Work to be completed:
In your answer, print each of the records below exactly.

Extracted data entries
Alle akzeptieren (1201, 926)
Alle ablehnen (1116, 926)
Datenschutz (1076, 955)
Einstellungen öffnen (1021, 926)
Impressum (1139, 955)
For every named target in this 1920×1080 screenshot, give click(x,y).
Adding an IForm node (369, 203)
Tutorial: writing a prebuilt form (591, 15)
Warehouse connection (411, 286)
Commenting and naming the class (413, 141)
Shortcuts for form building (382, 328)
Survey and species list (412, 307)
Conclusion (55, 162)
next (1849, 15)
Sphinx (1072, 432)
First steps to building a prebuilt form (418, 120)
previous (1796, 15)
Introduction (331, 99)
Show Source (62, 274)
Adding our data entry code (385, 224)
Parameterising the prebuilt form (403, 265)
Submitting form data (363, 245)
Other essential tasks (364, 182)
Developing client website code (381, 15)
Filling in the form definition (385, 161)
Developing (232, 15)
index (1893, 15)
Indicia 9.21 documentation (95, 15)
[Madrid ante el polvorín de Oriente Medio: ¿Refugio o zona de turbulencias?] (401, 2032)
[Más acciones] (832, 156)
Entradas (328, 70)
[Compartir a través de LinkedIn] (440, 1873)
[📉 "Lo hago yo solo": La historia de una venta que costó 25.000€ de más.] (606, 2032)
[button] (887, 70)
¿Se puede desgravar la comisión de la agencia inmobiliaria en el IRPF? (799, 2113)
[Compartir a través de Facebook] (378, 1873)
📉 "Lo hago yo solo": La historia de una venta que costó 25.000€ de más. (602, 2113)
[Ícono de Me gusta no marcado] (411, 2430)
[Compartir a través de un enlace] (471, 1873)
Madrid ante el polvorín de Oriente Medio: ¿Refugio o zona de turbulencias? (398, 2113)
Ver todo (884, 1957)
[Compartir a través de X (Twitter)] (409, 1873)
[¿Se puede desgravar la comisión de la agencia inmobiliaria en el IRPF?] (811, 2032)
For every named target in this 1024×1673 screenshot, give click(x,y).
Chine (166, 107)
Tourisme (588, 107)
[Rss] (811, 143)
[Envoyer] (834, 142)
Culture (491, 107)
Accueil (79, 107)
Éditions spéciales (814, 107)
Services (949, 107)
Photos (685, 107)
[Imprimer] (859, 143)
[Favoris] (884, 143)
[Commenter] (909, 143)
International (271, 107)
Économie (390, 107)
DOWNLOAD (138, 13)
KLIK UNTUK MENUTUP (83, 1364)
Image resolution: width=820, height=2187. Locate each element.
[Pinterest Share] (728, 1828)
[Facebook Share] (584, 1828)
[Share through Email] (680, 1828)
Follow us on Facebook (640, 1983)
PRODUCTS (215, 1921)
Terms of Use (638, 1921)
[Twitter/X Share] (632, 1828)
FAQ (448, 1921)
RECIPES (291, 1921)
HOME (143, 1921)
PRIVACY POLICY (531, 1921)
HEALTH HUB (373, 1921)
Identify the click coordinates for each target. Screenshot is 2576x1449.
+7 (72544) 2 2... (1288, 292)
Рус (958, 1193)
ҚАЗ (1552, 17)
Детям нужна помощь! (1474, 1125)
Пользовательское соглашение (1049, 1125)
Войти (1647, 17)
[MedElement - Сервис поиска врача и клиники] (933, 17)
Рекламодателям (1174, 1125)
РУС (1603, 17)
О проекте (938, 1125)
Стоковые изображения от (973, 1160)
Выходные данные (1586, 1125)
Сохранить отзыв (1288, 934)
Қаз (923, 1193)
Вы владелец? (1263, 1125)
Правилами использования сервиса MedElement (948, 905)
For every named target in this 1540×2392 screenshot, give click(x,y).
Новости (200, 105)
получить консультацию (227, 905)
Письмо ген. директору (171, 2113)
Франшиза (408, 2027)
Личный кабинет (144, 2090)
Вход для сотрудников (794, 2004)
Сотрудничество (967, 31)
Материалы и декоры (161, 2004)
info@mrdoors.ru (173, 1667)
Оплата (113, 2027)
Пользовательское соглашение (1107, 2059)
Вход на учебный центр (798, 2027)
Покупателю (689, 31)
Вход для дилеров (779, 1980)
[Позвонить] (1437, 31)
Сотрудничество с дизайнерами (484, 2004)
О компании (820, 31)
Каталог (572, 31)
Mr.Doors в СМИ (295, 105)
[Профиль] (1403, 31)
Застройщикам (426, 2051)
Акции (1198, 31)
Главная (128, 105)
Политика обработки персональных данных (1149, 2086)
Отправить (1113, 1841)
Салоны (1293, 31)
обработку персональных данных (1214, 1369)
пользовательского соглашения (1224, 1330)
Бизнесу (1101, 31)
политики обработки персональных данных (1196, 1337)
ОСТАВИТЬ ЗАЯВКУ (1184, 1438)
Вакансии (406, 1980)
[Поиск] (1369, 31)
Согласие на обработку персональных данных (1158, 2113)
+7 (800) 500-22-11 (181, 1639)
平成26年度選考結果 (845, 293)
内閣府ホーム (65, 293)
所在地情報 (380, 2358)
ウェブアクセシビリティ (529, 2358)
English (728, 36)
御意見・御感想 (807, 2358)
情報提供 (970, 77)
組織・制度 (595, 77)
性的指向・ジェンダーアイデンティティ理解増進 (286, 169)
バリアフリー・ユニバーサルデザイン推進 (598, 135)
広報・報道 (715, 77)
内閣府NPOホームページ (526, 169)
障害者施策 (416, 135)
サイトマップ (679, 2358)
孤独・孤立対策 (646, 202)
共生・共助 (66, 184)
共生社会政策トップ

Response below:
Alle akzeptieren (1201, 926)
Alle ablehnen (1116, 926)
Datenschutz (1076, 955)
Einstellungen öffnen (1021, 926)
Impressum (1139, 955)
For every named target in this 1920×1080 screenshot, give click(x,y).
Adding an IForm node (369, 203)
Tutorial: writing a prebuilt form (591, 15)
Warehouse connection (411, 286)
Commenting and naming the class (413, 141)
Shortcuts for form building (382, 328)
Survey and species list (412, 307)
Conclusion (55, 162)
next (1849, 15)
Sphinx (1072, 432)
First steps to building a prebuilt form (418, 120)
previous (1796, 15)
Introduction (331, 99)
Show Source (62, 274)
Adding our data entry code (385, 224)
Parameterising the prebuilt form (403, 265)
Submitting form data (363, 245)
Other essential tasks (364, 182)
Developing client website code (381, 15)
Filling in the form definition (385, 161)
Developing (232, 15)
index (1893, 15)
Indicia 9.21 documentation (95, 15)
[Madrid ante el polvorín de Oriente Medio: ¿Refugio o zona de turbulencias?] (401, 2032)
[Más acciones] (832, 156)
Entradas (328, 70)
[Compartir a través de LinkedIn] (440, 1873)
[📉 "Lo hago yo solo": La historia de una venta que costó 25.000€ de más.] (606, 2032)
[button] (887, 70)
¿Se puede desgravar la comisión de la agencia inmobiliaria en el IRPF? (799, 2113)
[Compartir a través de Facebook] (378, 1873)
📉 "Lo hago yo solo": La historia de una venta que costó 25.000€ de más. (602, 2113)
[Ícono de Me gusta no marcado] (411, 2430)
[Compartir a través de un enlace] (471, 1873)
Madrid ante el polvorín de Oriente Medio: ¿Refugio o zona de turbulencias? (398, 2113)
Ver todo (884, 1957)
[Compartir a través de X (Twitter)] (409, 1873)
[¿Se puede desgravar la comisión de la agencia inmobiliaria en el IRPF?] (811, 2032)
For every named target in this 1024×1673 screenshot, give click(x,y).
Chine (166, 107)
Tourisme (588, 107)
[Rss] (811, 143)
[Envoyer] (834, 142)
Culture (491, 107)
Accueil (79, 107)
Éditions spéciales (814, 107)
Services (949, 107)
Photos (685, 107)
[Imprimer] (859, 143)
[Favoris] (884, 143)
[Commenter] (909, 143)
International (271, 107)
Économie (390, 107)
DOWNLOAD (138, 13)
KLIK UNTUK MENUTUP (83, 1364)
Image resolution: width=820, height=2187. Locate each element.
[Pinterest Share] (728, 1828)
[Facebook Share] (584, 1828)
[Share through Email] (680, 1828)
Follow us on Facebook (640, 1983)
PRODUCTS (215, 1921)
Terms of Use (638, 1921)
[Twitter/X Share] (632, 1828)
FAQ (448, 1921)
RECIPES (291, 1921)
HOME (143, 1921)
PRIVACY POLICY (531, 1921)
HEALTH HUB (373, 1921)
Identify the click coordinates for each target. Screenshot is 2576x1449.
+7 (72544) 2 2... (1288, 292)
Рус (958, 1193)
ҚАЗ (1552, 17)
Детям нужна помощь! (1474, 1125)
Пользовательское соглашение (1049, 1125)
Войти (1647, 17)
[MedElement - Сервис поиска врача и клиники] (933, 17)
Рекламодателям (1174, 1125)
РУС (1603, 17)
О проекте (938, 1125)
Стоковые изображения от (973, 1160)
Выходные данные (1586, 1125)
Сохранить отзыв (1288, 934)
Қаз (923, 1193)
Вы владелец? (1263, 1125)
Правилами использования сервиса MedElement (948, 905)
For every named target in this 1540×2392 screenshot, give click(x,y).
Новости (200, 105)
получить консультацию (227, 905)
Письмо ген. директору (171, 2113)
Франшиза (408, 2027)
Личный кабинет (144, 2090)
Вход для сотрудников (794, 2004)
Сотрудничество (967, 31)
Материалы и декоры (161, 2004)
info@mrdoors.ru (173, 1667)
Оплата (113, 2027)
Пользовательское соглашение (1107, 2059)
Вход на учебный центр (798, 2027)
Покупателю (689, 31)
Вход для дилеров (779, 1980)
[Позвонить] (1437, 31)
Сотрудничество с дизайнерами (484, 2004)
О компании (820, 31)
Каталог (572, 31)
Mr.Doors в СМИ (295, 105)
[Профиль] (1403, 31)
Застройщикам (426, 2051)
Акции (1198, 31)
Главная (128, 105)
Политика обработки персональных данных (1149, 2086)
Отправить (1113, 1841)
Салоны (1293, 31)
обработку персональных данных (1214, 1369)
пользовательского соглашения (1224, 1330)
Бизнесу (1101, 31)
политики обработки персональных данных (1196, 1337)
ОСТАВИТЬ ЗАЯВКУ (1184, 1438)
Вакансии (406, 1980)
[Поиск] (1369, 31)
Согласие на обработку персональных данных (1158, 2113)
+7 (800) 500-22-11 (181, 1639)
平成26年度選考結果 (845, 293)
内閣府ホーム (65, 293)
所在地情報 (380, 2358)
ウェブアクセシビリティ (529, 2358)
English (728, 36)
御意見・御感想 (807, 2358)
情報提供 (970, 77)
組織・制度 (595, 77)
性的指向・ジェンダーアイデンティティ理解増進 (286, 169)
バリアフリー・ユニバーサルデザイン推進 (598, 135)
広報・報道 (715, 77)
内閣府NPOホームページ (526, 169)
障害者施策 (416, 135)
サイトマップ (679, 2358)
孤独・孤立対策 (646, 202)
共生・共助 (66, 184)
共生社会政策トップ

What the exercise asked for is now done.